De esa manera, la noche comenzaba a sustituir el espectáculo de los oros y las púrpuras por su negativo, donde los tonos cálidos eran reemplazados por blancos y grises. La placa nocturna reveló lentamente un paisaje marino por encima del mar; inmensa pantalla de nubes que se deshilachaban frente a un cielo oceánico en penínsulas paralelas, como una costa plana y arenosa que estirara sus flechas en el mar, vista desde un avión a baja altura e inclinado sobre un ala. La ilusión se acrecentaba por los últimos destellos del día, que al caer muy oblicuamente sobre esas puntas nebulosas, les daban una apariencia de relieve que evocaba sólidas rocas —también ellas, aunque a otras horas, esculpidas de sombras y de luz—, como si el astro ya no pudiera aplicar sus buriles centelleantes a pórfidos y granitos, sino tan sólo a sustancias débiles y vaporosas, conservando el mismo estilo en su caída.

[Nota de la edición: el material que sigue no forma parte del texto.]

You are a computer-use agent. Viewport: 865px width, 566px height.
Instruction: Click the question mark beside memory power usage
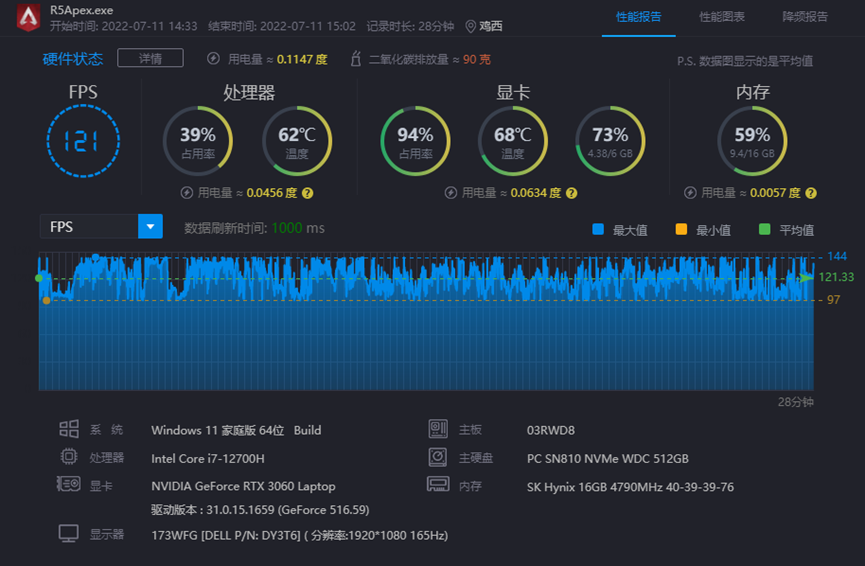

Sobre ese fondo de nubes semejante a un paisaje costero, a medida que el cielo se limpiaba, aparecieron playas, lagunas, multitud de islotes y bancos de arena invadidos por el océano inerte del cielo, que acribillaba de fiordos y de lagos interiores la capa que se iba disgregando. Y porque el cielo que bordeaba esas flechas nubosas simulaba un océano, y porque el mar refleja de costumbre el color del cielo, ese cuadro celeste reconstituía un paisaje lejano donde el sol parecía ponerse nuevamente. Por otra parte, era suficiente mirar hacia el verdadero mar, bien abajo, para escapar al espejismo; ya no era la placa ardiente del mediodía ni la superficie graciosa y ondulada del crepúsculo. Los rayos del día, casi horizontales, sólo iluminaban el lado de las pequeñas olas que se volvía hacia ellos, en tanto que el otro lado permanecía a oscuras. El agua, de esa manera, tomaba un relieve de sombras nítidas, marcadas, excavadas como en un metal. Toda transparencia había desaparecido.
Entonces, por un tránsito muy habitual pero, como siempre, imperceptible e instantáneo, la tarde dio paso a la noche. Todo se vio cambiado. En el cielo, opaco en el horizonte, de un amarillo lívido más arriba, en paso al azul hacia el cénit, se dispersaban las últimas nubes que el fin del día destacaba. Muy rápidamente ya no fueron más que sombras extenuadas y enfermizas, como los montantes de un decorado que, después del espectáculo, en un escenario sin luz, se ven pobres, frágiles y provisionales, y se cae en cuenta de que la realidad cuya ilusión llegaron a crear no dependía de su naturaleza, sino de algún engaño de iluminación o de perspectiva. Cuanto más habían vivido y evolucionado poco rato antes, tanto más parecían ahora congeladas en una forma inmutable y dolorosa, en medio del cielo cuya oscuridad creciente haría que muy pronto se confundieran con él.